● STATED PROBLEM: Reproduce each of the following entries word for word, keeping every line in its original order.

● THE INPUT:
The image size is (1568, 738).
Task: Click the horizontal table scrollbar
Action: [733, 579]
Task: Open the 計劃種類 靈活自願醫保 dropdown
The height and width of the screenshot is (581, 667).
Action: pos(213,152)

● TASK SOLUTION:
The image size is (1568, 738).
Task: Click the horizontal table scrollbar
Action: [733, 579]
Task: Open the 計劃種類 靈活自願醫保 dropdown
The height and width of the screenshot is (581, 667).
Action: pos(213,152)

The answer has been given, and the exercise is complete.